▸ What you have to do
Starting from the line in which "Learn with us (143, 2129)" appears, output every line down to the last line of the data below, exactly and without anything more.

::: Given information :::

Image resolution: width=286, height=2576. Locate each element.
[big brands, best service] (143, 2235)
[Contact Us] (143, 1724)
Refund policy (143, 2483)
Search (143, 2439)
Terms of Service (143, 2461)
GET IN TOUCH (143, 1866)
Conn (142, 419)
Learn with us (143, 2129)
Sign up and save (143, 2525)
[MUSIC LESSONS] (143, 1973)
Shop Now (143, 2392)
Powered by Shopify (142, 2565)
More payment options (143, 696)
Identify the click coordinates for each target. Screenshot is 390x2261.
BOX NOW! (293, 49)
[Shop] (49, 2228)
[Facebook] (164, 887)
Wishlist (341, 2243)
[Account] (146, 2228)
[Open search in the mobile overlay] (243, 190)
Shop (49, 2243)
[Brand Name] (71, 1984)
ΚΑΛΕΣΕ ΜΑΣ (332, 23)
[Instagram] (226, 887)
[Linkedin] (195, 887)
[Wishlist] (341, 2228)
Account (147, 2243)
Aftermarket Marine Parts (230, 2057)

:::

▸ Exercise result
Learn with us (143, 2129)
Sign up and save (143, 2525)
[MUSIC LESSONS] (143, 1973)
Shop Now (143, 2392)
Powered by Shopify (142, 2565)
More payment options (143, 696)
Identify the click coordinates for each target. Screenshot is 390x2261.
BOX NOW! (293, 49)
[Shop] (49, 2228)
[Facebook] (164, 887)
Wishlist (341, 2243)
[Account] (146, 2228)
[Open search in the mobile overlay] (243, 190)
Shop (49, 2243)
[Brand Name] (71, 1984)
ΚΑΛΕΣΕ ΜΑΣ (332, 23)
[Instagram] (226, 887)
[Linkedin] (195, 887)
[Wishlist] (341, 2228)
Account (147, 2243)
Aftermarket Marine Parts (230, 2057)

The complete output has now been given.